→ **Provided text**:
Useful PL/SQL queries

In this post, I’m sharing some handy PL/SQL queries that help with monitoring and maintaining Oracle databases. As I learn new scripts, I’ll keep adding them to this list.

Tables

To check the source code

ALL_SOURCE is a data dictionary view that shows the PL/SQL source code (line by line) of procedures, functions, packages, triggers, and types that the current user has access to, even if they are not the owner.

→ **Given data**:
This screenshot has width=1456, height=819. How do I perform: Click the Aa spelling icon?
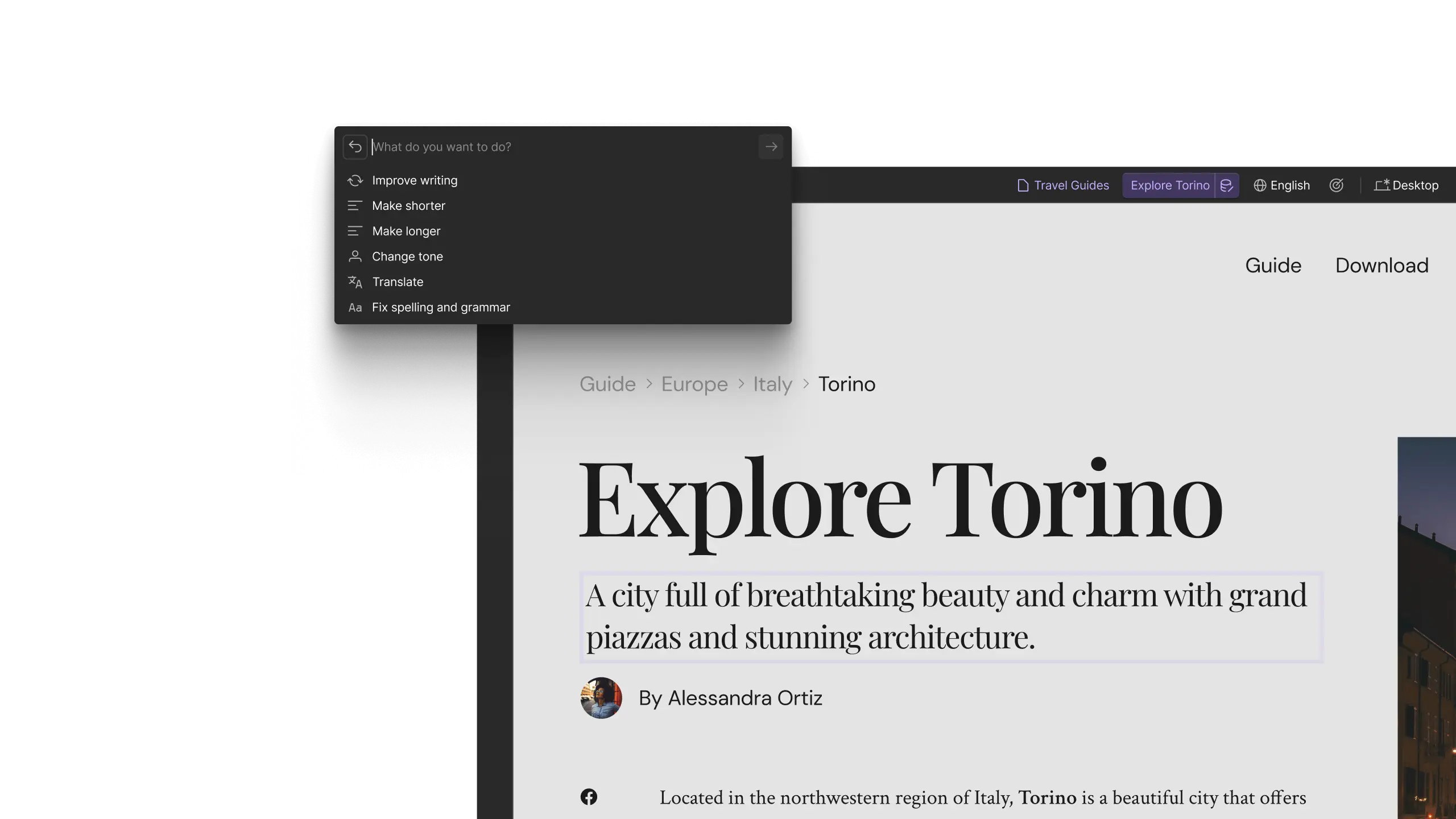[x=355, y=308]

---

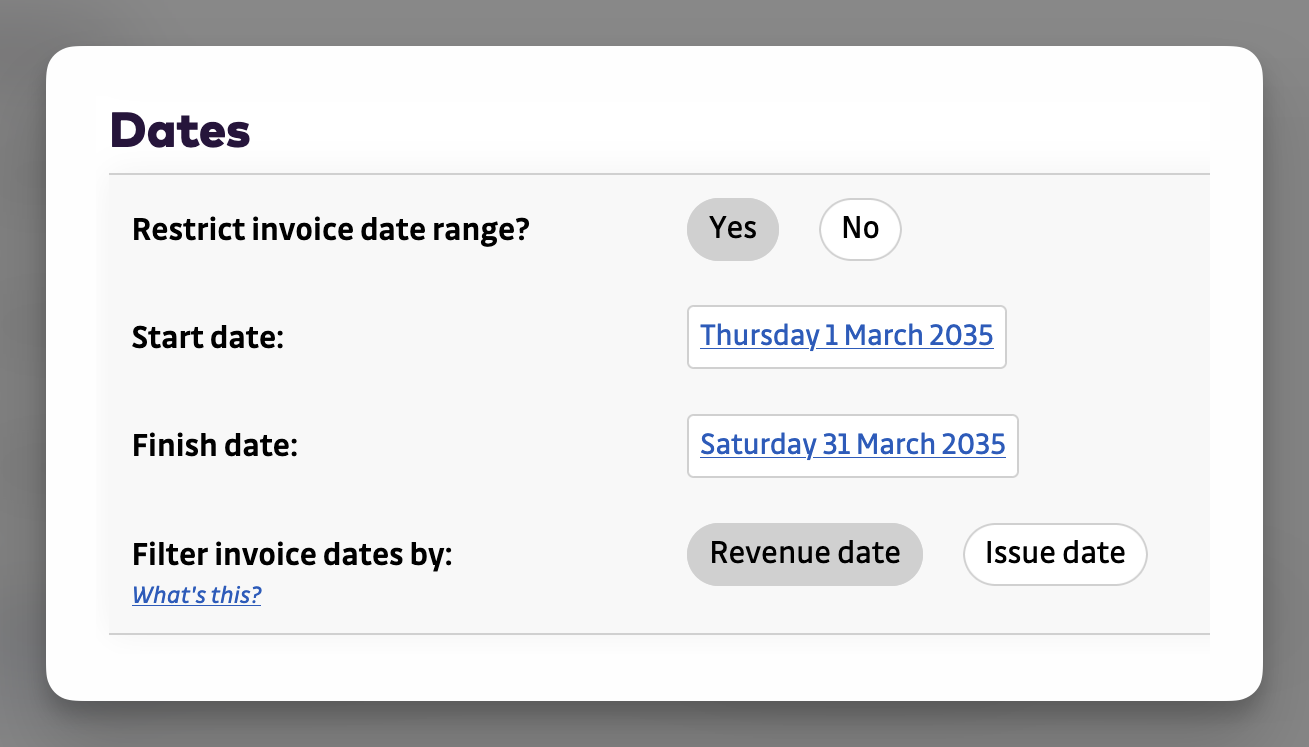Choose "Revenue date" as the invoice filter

→ **What to do**:
1) In the PL/SQL queries post, change the passage from "In this post, I’m" up to and including "not the owner.", replacing "handy" with "practical".
2) Write what comes next in the PL/SQL queries post, starting after its last sentence.
Ignore the material; it plays no part in this.

→ **Per-task answers**:
1)
In this post, I’m sharing some practical PL/SQL queries that help with monitoring and maintaining Oracle databases. As I learn new scripts, I’ll keep adding them to this list.

Tables

To check the source code

ALL_SOURCE is a data dictionary view that shows the PL/SQL source code (line by line) of procedures, functions, packages, triggers, and types that the current user has access to, even if they are not the owner.

2)
To search any database objects:

SELECT line, text
FROM all_source
WHERE name = 'MY_PROCEDURE'
AND type = 'PROCEDURE' -- Add any data objects here
ORDER BY line;

To get the full code as a single block, you can use LISTAGG

SELECT LISTAGG(text, '') WITHIN GROUP (ORDER BY line) AS full_code
FROM all_source
WHERE name = 'MY_PROCEDURE'
AND type = 'PROCEDURE' -- Add any data objects here
AND owner = 'OWNER';
To check the table size in the current schema.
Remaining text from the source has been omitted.